With all the talk recently about a social licence for equestrian sport and the ever increasing scrutiny of our duty of care as far as it pertains to the welfare of the horse, I’ve decided to revisit something rather troubling that I became aware of over the course of Burghley Horse Trials regarding the ‘blood rule’ and how it pertains to the different disciplines. Before I go on, I want to make it quite clear that my views are not about one person or one situation – the last thing anyone in the industry needs is another ill founded witch hunt, it is simply that an incident on cross country day brought to my attention a discrepancy that I never knew existed.

Those of us in Dressage are well familiar with the blood rule and the sometimes sensational results of it being enforced at the highest level. I think my first real awareness was at the Kentucky WEG in 2010 when Parzival was eliminated in the Grand Prix, preventing a much anticipated direct head to head with the then up and coming Totilas. British readers will of course have in their recent memory the exclusion of Mt St John Freestyle at this years European Championships.
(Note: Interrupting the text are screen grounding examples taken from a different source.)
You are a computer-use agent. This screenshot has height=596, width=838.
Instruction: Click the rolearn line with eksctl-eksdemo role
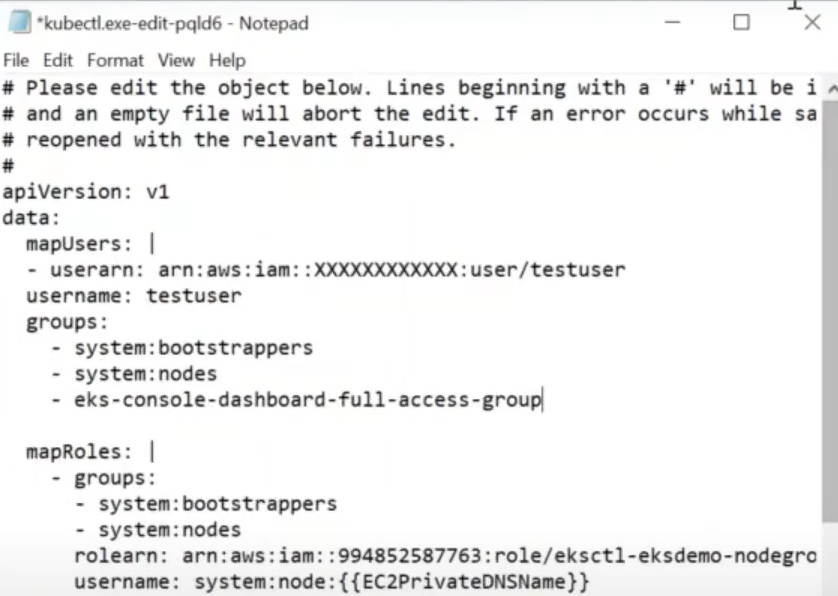point(445,556)
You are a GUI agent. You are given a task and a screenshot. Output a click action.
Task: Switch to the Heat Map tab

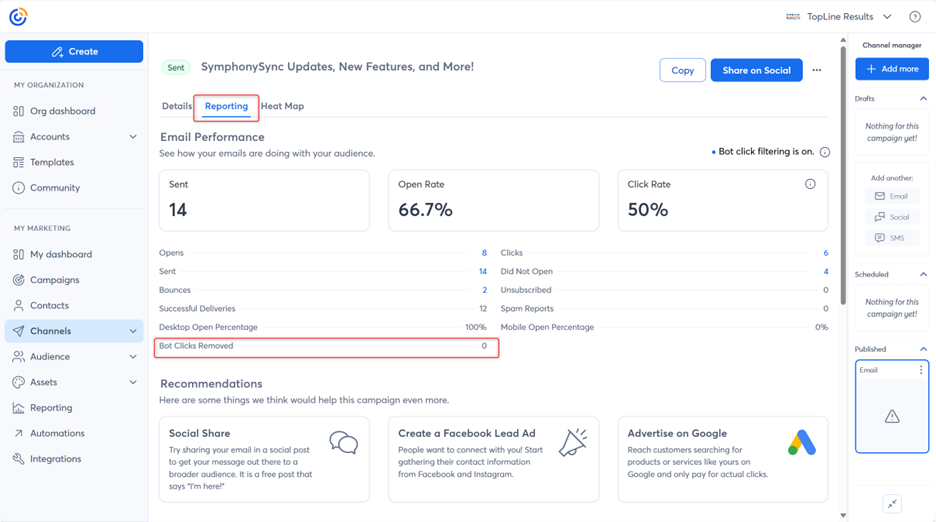click(282, 106)
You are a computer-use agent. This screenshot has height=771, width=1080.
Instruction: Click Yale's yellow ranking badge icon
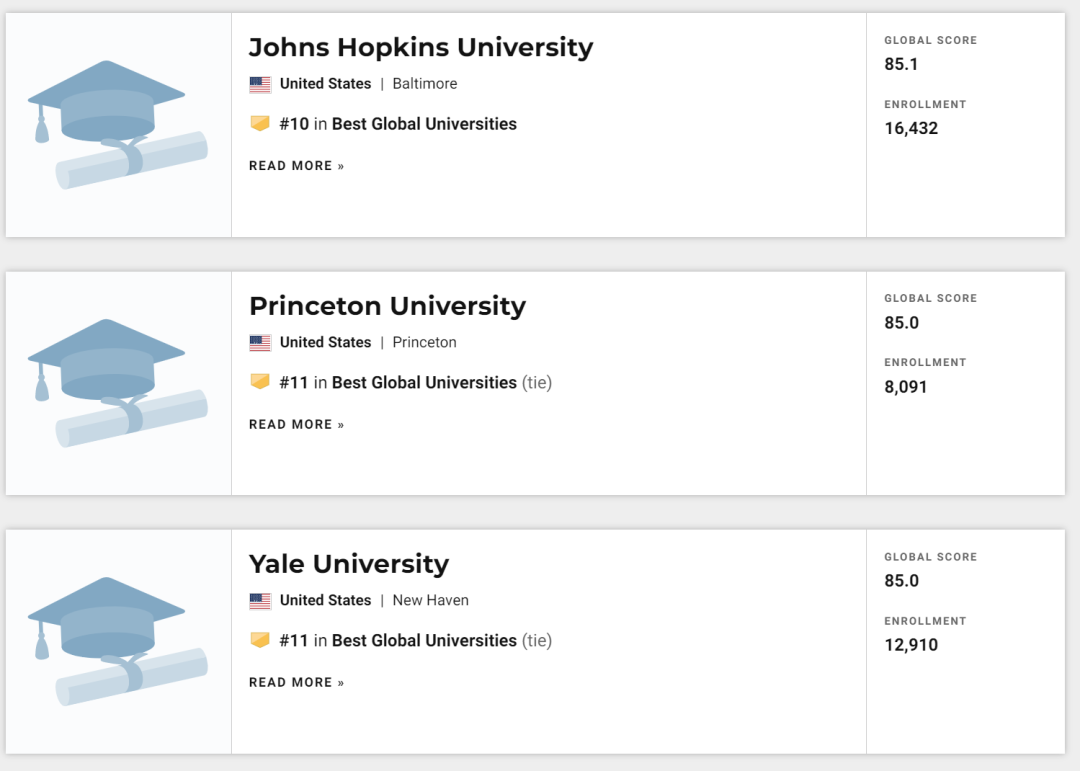260,640
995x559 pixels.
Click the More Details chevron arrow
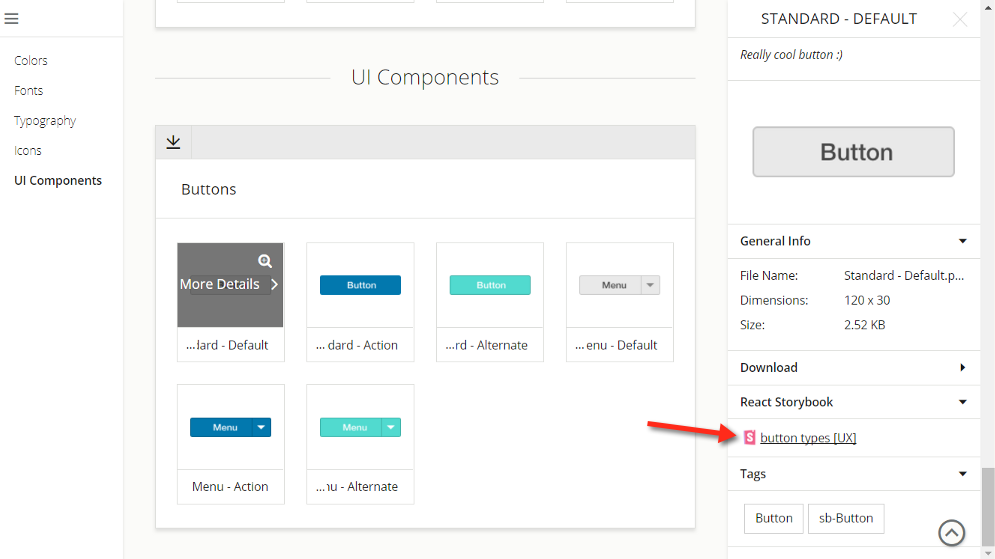(274, 284)
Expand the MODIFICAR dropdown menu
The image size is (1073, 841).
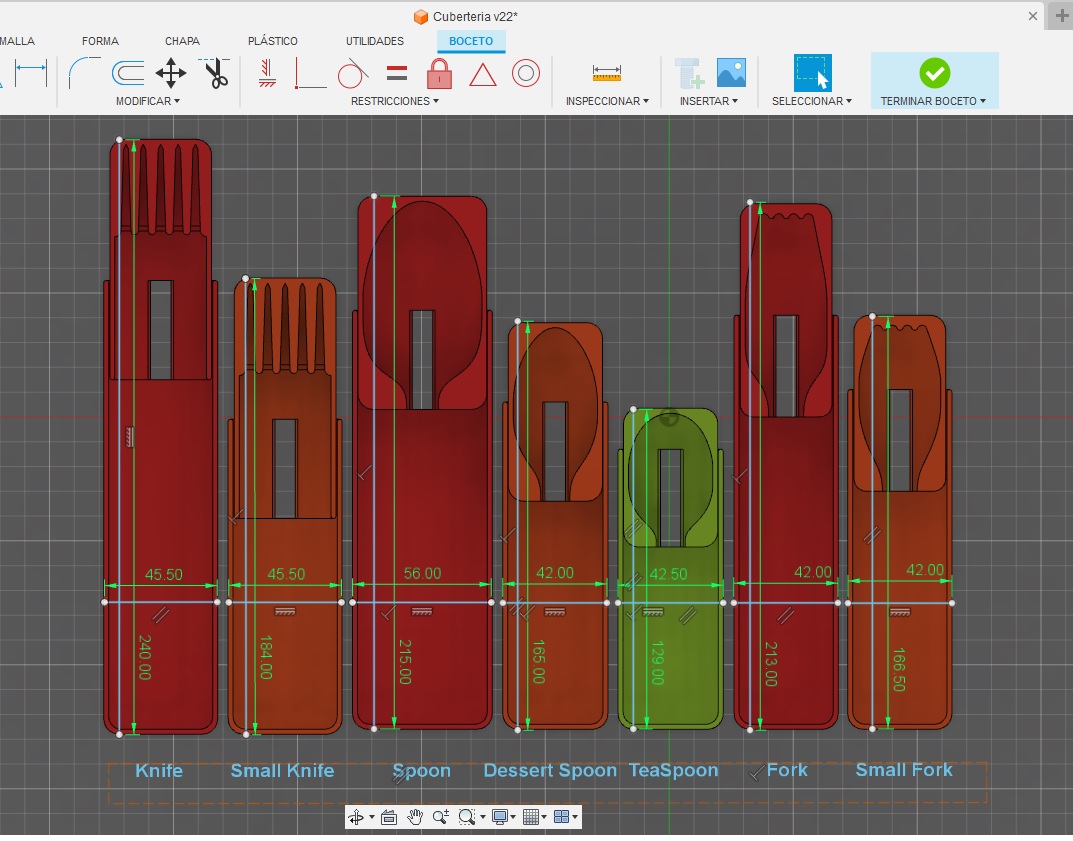point(147,101)
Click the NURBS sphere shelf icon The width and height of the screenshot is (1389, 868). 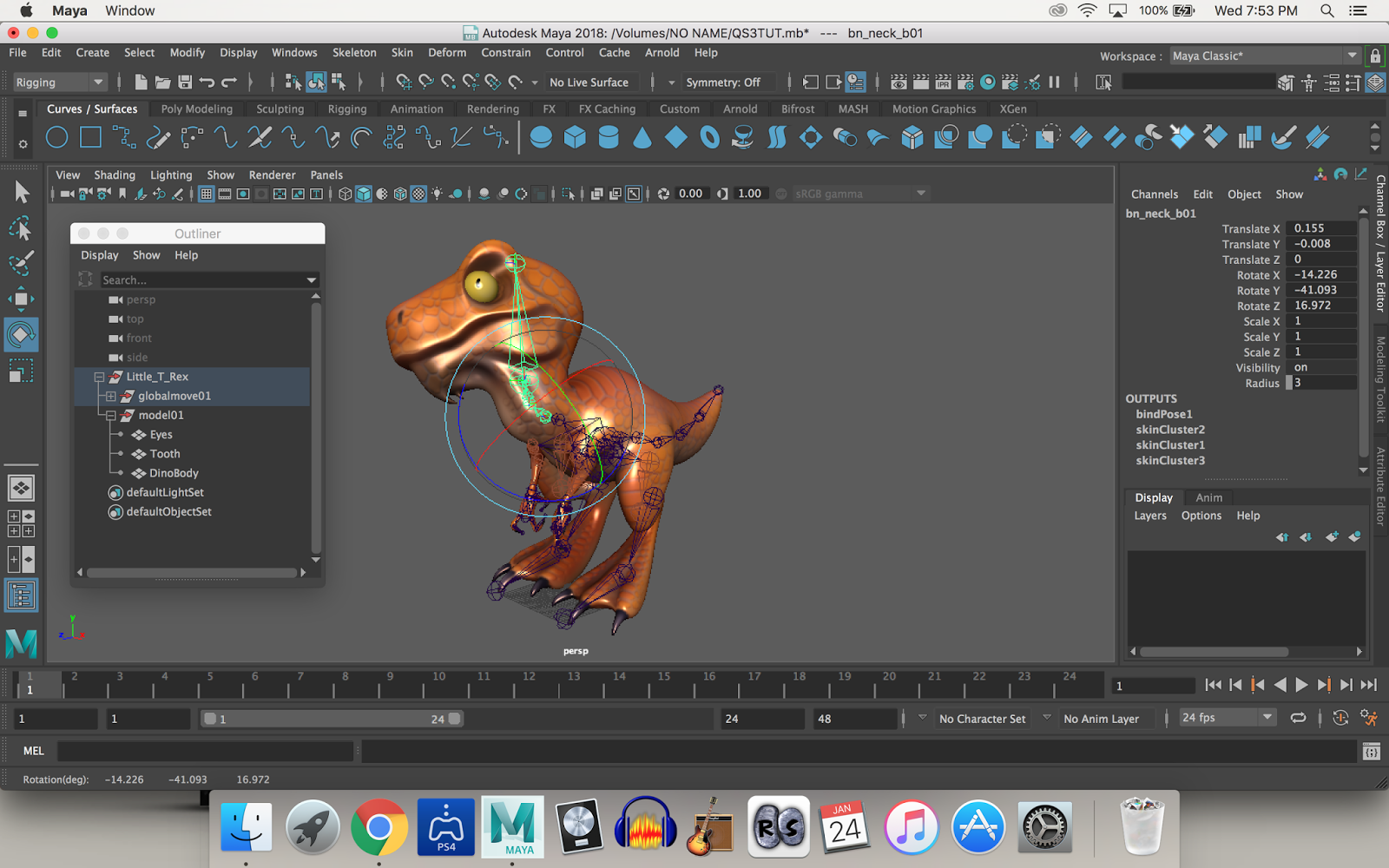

We know that the rules are simple – there is no room for interpretation – if there is any sign of blood, the only possible outcome is elimination. Within the Dressage community I have never even heard whisper of dissent about this. We accept that we simply have to be above reproach and while nearly all of the injuries are extremely minor and certainly without intent, we must always err on the side of caution when it comes to the safety of our horses.

Showjumping has similarly strict rules, with any blood on the flank from whip or spur use resulting in elimination, although interestingly blood in the mouth is discretionary where the ground jury deems it to be ‘minor’ and ‘accidental’. Showjumpers are also disqualified if the whip use marks the horse. However, with Eventing it is much less clear. All signs of blood are discretionary. In the showjumping phase ‘minor’ blood caused by the athlete will result in a recorded warning, but the results will stand. In the case that brought these discrepancies to my attention there was a competitor on the crosscountry who finished with quite an obvious and rather large wound on the flank – apparently from running into a flag or a fence. It was deemed to be accidental, not caused by the athlete and no penalty was imposed.

While I quite agree that in a lot of cases, blood does not indicate a major problem to horse welfare and there are a number of instances where the cause is completely innocent, I do wonder if it is time to completely draw a line in the sand, and at least have one rule with equal penalties across all disciplines. It makes no sense to me that a dressage horse is considered too injured to continue with the exact same injury that an eventer or showjumper can win a medal with – such as a minor cut to a tongue or cheek from the horse biting itself.

Personally, I’d like to see a rule that all blood, anywhere on the horse, caused by anything at all, means instant disqualification, removing all doubt and any subjective decisions by a ground jury. Yes, there will be some ‘unlucky’ cases, but that’s our sport. It’s no more unlucky than a trip in the water jump between fences when you’re only steps away from an almost certain podium finish, or standing on a stone on the way to your warm up. And for the good of our public image, the ‘social licence’ to continue to demand extreme performance of our exceptional equine athletes, it is a small price to pay.